1.3. GitHub Basics

1.3.1. Why are we using GitHub?

Note: I use Windows and will be of less help to Mac users. The TA, however, uses Mac and will be more helpful when issues stem from OS differences. GitHub, in particular, might be finicky if you have outdated versions of Safari or any other browser.

We will be using GitHub a lot in this course:

  • All of your course-related work will go on GitHub.

  • Discussion / help / announcements will happen on GitHub. (Yes, announcements!)

  • This entire textbook is on GitHub!

  • Assignments are “posted” and “submitted” on GitHub.

But why GitHub? Because it’s tremendously effective for developing projects. It is used by Apple, Uber, Netflix, Google, Microsoft, Bitcoin, CERN, Chinese censors (wait, what?), and many more large, sophisticated, multi-billion dollar entities.

It’s useful for

  1. cloud storage,

  2. collaboration,

  3. and version control.

Let’s get started!

1.3.1.1. GitHub as cloud storage

At the very least, GitHub allows for cloud storage, like Google Drive and Dropbox do. There’s a bit more structure than just storing files under your account:

  • Repositories (aka “repo”): All files must be organized into repositories. A repo is just a folder for a self-contained project. Repos can either be public (like this textbook) or private (like your assignments).

  • All repositories belong to a user account or an organization account (aka “org”):

    • A user account is the account you just made, and typically holds repositories related to your own work. Here is mine.
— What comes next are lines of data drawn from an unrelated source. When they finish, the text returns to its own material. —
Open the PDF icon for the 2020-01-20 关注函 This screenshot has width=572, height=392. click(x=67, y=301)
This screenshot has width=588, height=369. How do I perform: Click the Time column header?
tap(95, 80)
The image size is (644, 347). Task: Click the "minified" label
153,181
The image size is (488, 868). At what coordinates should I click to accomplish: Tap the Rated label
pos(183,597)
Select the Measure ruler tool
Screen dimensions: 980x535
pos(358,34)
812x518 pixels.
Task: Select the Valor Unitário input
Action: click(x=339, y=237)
    • An organization account can be owned by multiple people, and typically holds repositories relevant to a group. I own the LeDataSciFi organization account and it contains the textbook and all of our assignments.

Examples:

  • The awesome-python repo is a “curated list of awesome Python frameworks, libraries, software, and resources”
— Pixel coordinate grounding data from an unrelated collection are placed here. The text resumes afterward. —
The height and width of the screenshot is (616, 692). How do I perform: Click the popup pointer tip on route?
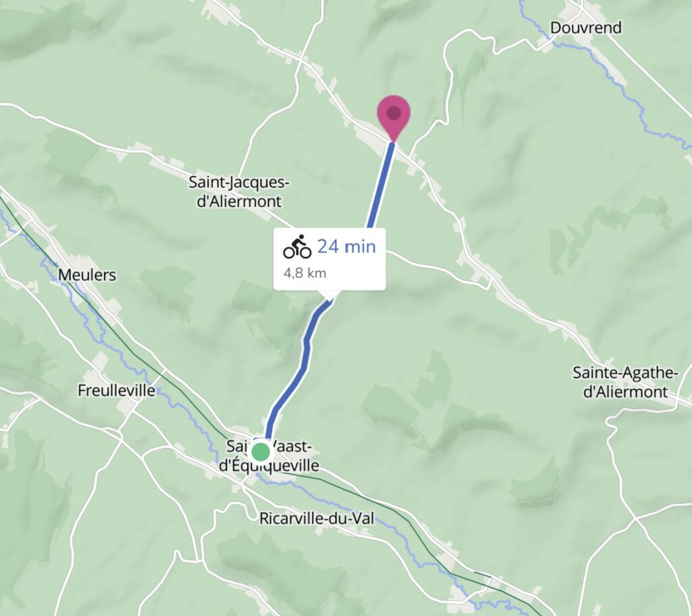pyautogui.click(x=330, y=298)
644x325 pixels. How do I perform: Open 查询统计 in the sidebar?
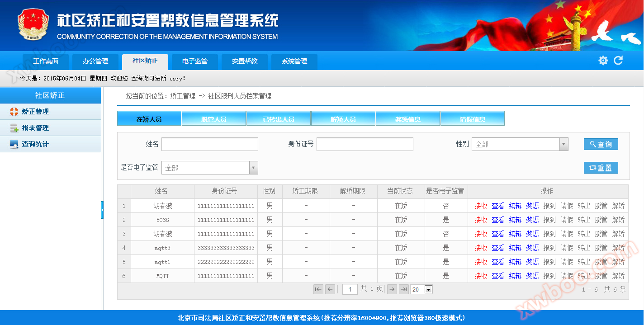coord(35,144)

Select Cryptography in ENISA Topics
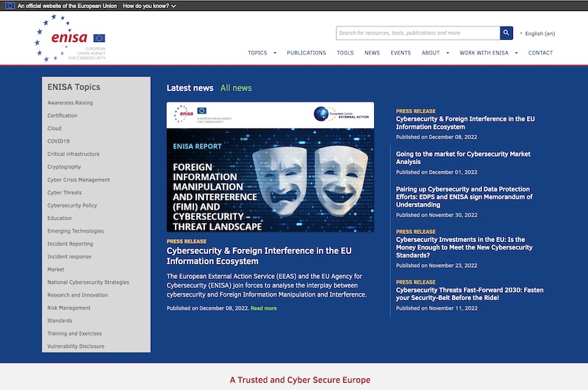pyautogui.click(x=64, y=167)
  • The ledatascifi-2024 repo, within its corresponding LeDataSciFi Org contains this textbook.

1.3.1.2. GitHub for collaboration

The “traditional” way to collaborate involves sending files over email. But emails get buried, and, also… who has the most recent version, and what is it?

You don't want this

Git(Hub) solves this!

Git (just “Git”) is a distributed version control system. Basically: “Imagine if Dropbox and the “Track changes” feature in MS Word had a baby. Git would be that baby.” It’s great for us because it’s optimized for code.
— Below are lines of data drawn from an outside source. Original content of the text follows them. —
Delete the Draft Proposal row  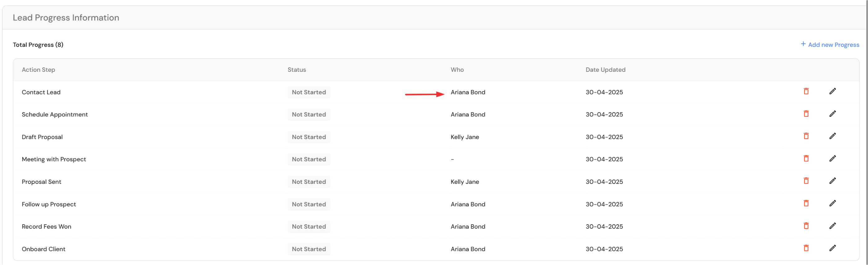[x=806, y=136]
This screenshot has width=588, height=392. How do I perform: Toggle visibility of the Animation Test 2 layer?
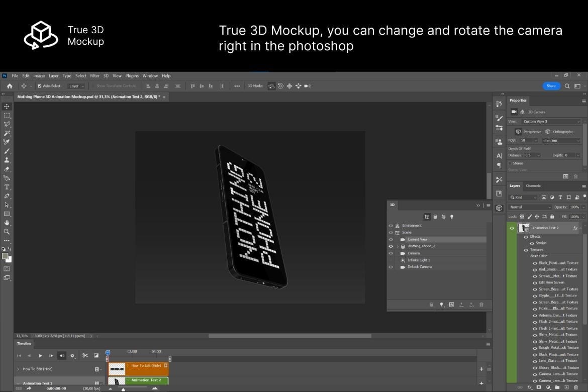(512, 228)
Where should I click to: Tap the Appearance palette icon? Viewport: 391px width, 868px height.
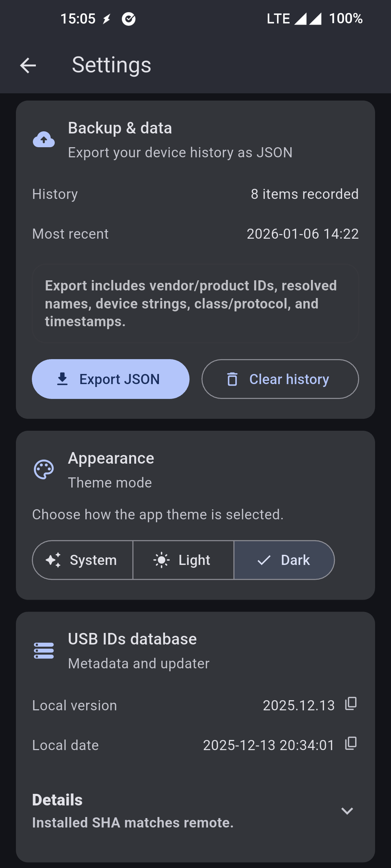pyautogui.click(x=44, y=469)
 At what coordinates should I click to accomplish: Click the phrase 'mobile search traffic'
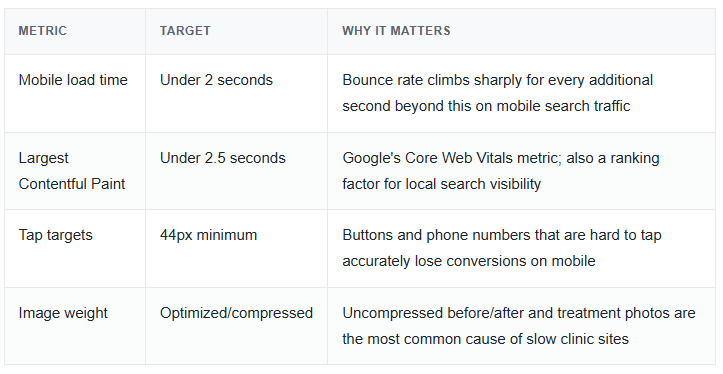point(563,106)
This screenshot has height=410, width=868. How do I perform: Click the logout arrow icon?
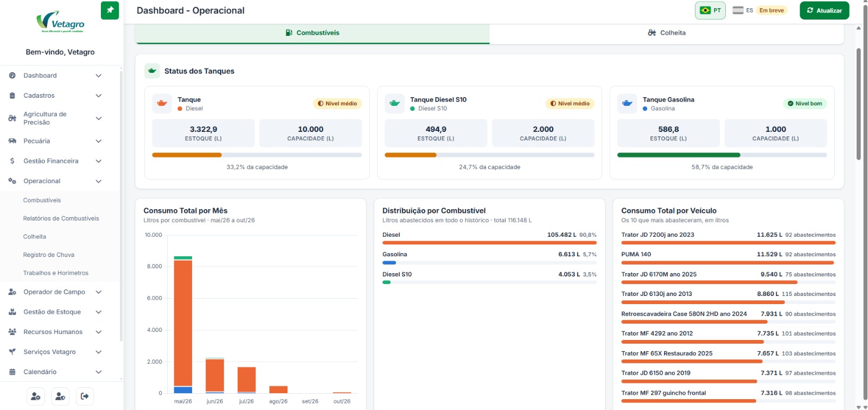click(85, 396)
GitHub (not just “Git”) is built on top of the Git system. Among the many added features that make collaboration easier, three are worth highlighting:

  1. The repo hosted on GitHub’s servers is the “remote” version.

    • You and yours collaborators can download (“fetch”) the remote repo to your computer. The folder and files on your computer are called the “local” version.

    • You work on the files on your computer. When you’re done, you upload (“push”) your work back to the cloud to update the remote version.

    • If you’ve ever used a shared Dropbox folder, fetching and pushing are done automatically by Dropbox.

    • We have to do these steps manually using GitHub Desktop, but for good reason.

    • Use the GitHub Workflow to make sure you and your collaborators don’t make conflicting changes to a file.

  2. GitHub Issues make it easier to track project tasks than using email.

  3. GitHub repos have discussion boards. Our textbook repo has one!

    • Each repo has a Discussion tab for conversations.

    • You can tag other GitHub users by typing @username. E.g. using @donbowen.

Tip

When you have a question about your grades or a private question about an assignment, you can open that repo, click on the “Issues” tab, and create a new issue. Make sure to tag me and the TA in the text so we see your post.

We will talk more about specific methods of collaboration later in the class. Suffice it to say, managing group tasks is of paramount importance in virtually all jobs you might have after college.

1.3.1.3. GitHub for version control

Version control is a time machine!

  • Instead of the awful “file naming conundrum” in the comic above, you just keep one file, “FINAL.doc”!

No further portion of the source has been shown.